At the suggestion of the team owner, the Anchorage Igloos decided to celebrate the rainbow with a special outdoor event. Called “Rainbow Off Ice”, the event centered on celebrating Pride Month and the warmer weather in Anchorage. The players took to the blacktop to play street hockey in front of their fans, surrounded by a world of rainbow. The event was $30 to attend; all profits were donated to the Trevor Project, an organization that specializes in providing support for LGBT+ youth.
Kids from a local elementary school were brought in the day before to decorate the pavement with chalk art that centered around pride. The players were given custom jerseys to rock the rainbow; those were auctioned off at the end of the event, with all money from the auction being donated to GLSEN, an organization that fights to end LGBTQ+ discrimination within school systems.
The Igloos players loved the event, saying that the change of pace was fun and that they were encouraged to see the organization give back.

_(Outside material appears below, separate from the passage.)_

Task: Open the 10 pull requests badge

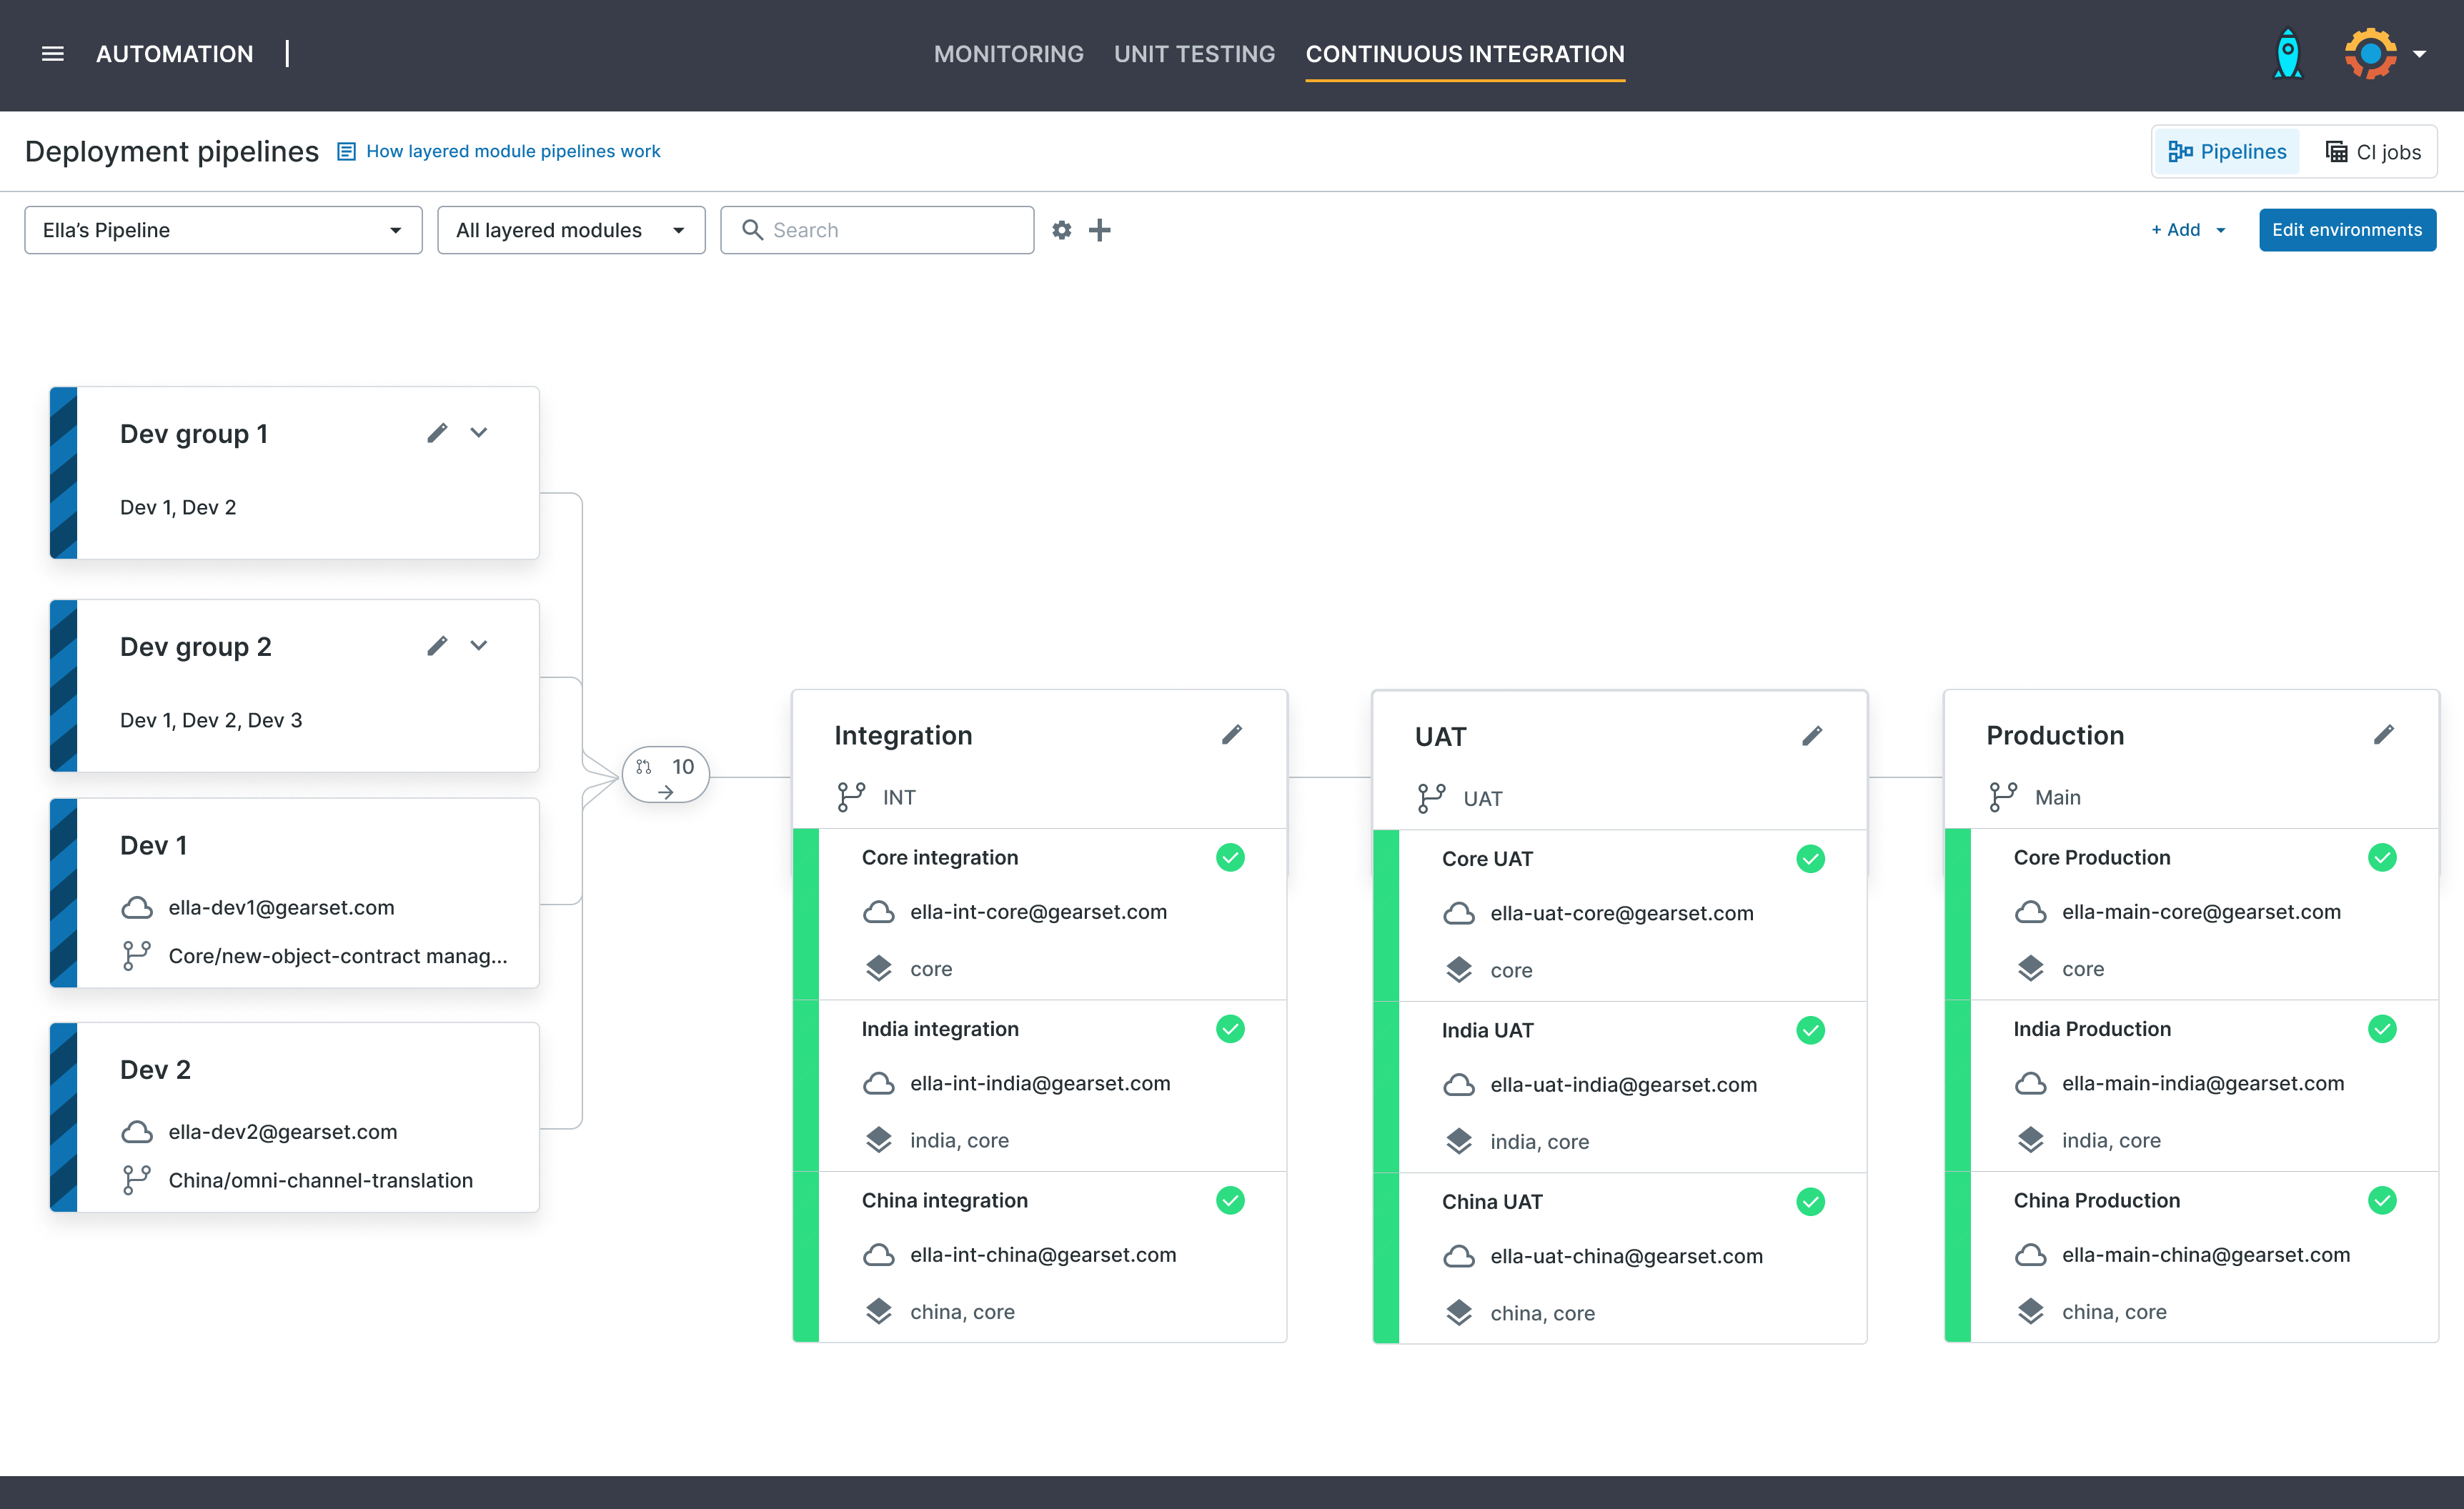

Many of the decorations put up for the event were inspired by player suggestions. For example, the “Walk of Pride” was inspired by LW Les Collins, who suggested that the players enter on a multi-colored version of a red carpet. During the entrances, fans could take photos with players in front of a background of pride flags.
After almost a month of searching, GM WIll Thorndike was able to find a rainbow carpet suitable for the occasion. Thorndike reflected on his purchase: “I never thought I would be ordering a custom carpet for the boys, but I was impressed that I was able to fulfill their request.”
The flags had actually arrived while the season was still ongoing, and needless to say there were a lot of them, According to a team intern, the flags were bulk ordered with over 1,000 of each type. Due to the large size of the shipment, the boxes of pride flags wound up overflowing into the hallway leading to the locker room. The boxes became a running joke among the players, who started a betting pool to guess how many were in each box.
Igloos C Jake Frost said the event was: “the most colorful hockey event to come from the SHL.”
Goalie Ty Worthington took the event as a chance to finally show his own pride to his teammates, as he came out as bisexual. His teammates fully accepted him and were happy for him to be able to be his true self.
.“I don’t care what parts Ty is into,” said D Olaf Martinsson. “All that matters to me is his skills in the net and his friendship on and off the ice.”
In a post-event interview, Worthington stated that “I never thought I would be so closely tied to an offseason event. As a member of the [LGBTQ+] community myself, I was able to enjoy the festivities in a much more personal way. I’m glad that I can finally share my true self with everybody. And I loved wearing my flag as a cape!”
It seems safe to say the event was a roaring success with both the fans and the players. The event was able to raise over $31,000, with about 700 attendees in total. The players’ social media was quite bright with their photos from the festivities and the players were tagged in a plethora of colorful selfies.
“I hope we do this every year,” said Frost. “It was a great event and I was glad to be part of it.”